Report how many lines of the listing contain the string "This", with no other words.

'''

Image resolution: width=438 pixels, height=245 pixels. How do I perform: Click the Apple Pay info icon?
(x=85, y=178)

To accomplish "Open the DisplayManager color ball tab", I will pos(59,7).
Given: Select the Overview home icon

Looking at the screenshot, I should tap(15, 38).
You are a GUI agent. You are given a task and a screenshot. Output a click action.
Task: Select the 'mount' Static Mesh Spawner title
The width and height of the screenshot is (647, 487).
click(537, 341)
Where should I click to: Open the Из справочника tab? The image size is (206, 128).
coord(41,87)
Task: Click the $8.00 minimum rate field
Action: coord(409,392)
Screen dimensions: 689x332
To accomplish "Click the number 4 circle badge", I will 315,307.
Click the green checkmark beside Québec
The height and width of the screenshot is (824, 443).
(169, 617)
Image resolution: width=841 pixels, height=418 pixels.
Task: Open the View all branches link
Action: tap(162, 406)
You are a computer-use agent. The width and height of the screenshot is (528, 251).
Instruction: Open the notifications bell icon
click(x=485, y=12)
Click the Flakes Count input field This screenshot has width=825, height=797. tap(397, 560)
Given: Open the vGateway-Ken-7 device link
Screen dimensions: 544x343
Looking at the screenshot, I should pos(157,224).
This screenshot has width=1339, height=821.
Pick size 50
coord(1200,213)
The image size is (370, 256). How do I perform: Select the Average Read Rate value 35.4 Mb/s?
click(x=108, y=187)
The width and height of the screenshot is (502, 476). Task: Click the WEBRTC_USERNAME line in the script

'''

### Reply
2